BEGIN Data to use
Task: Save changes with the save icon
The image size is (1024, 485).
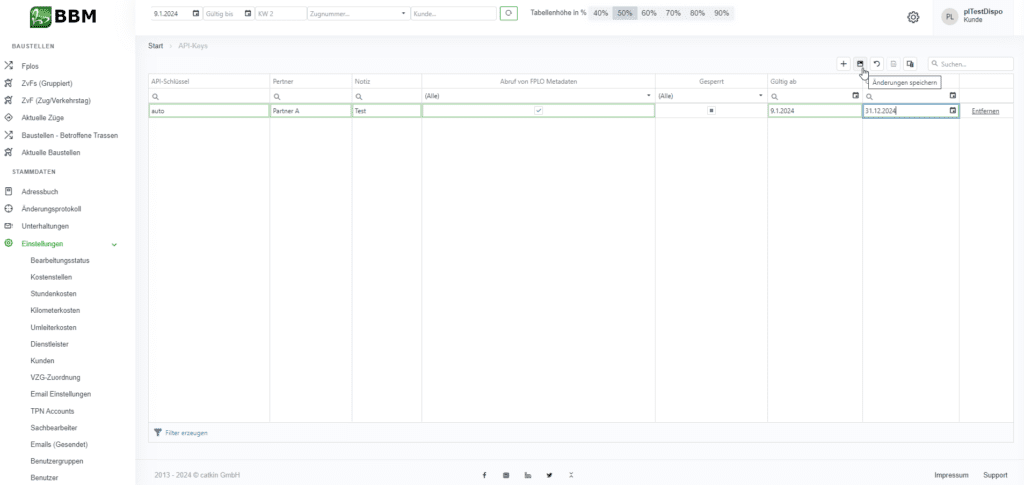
END Data to use
BEGIN Data to use
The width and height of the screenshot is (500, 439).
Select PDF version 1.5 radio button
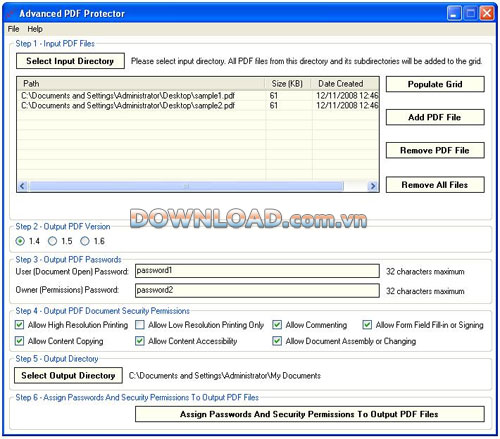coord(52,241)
END Data to use
» What to do
Beginning with the line that has "Task: Save changes with the save icon" and ending with the line that has "The image size is (1024, 485).", set down the lines above exactly and include no others.

» Solution for this task
Task: Save changes with the save icon
The image size is (1024, 485).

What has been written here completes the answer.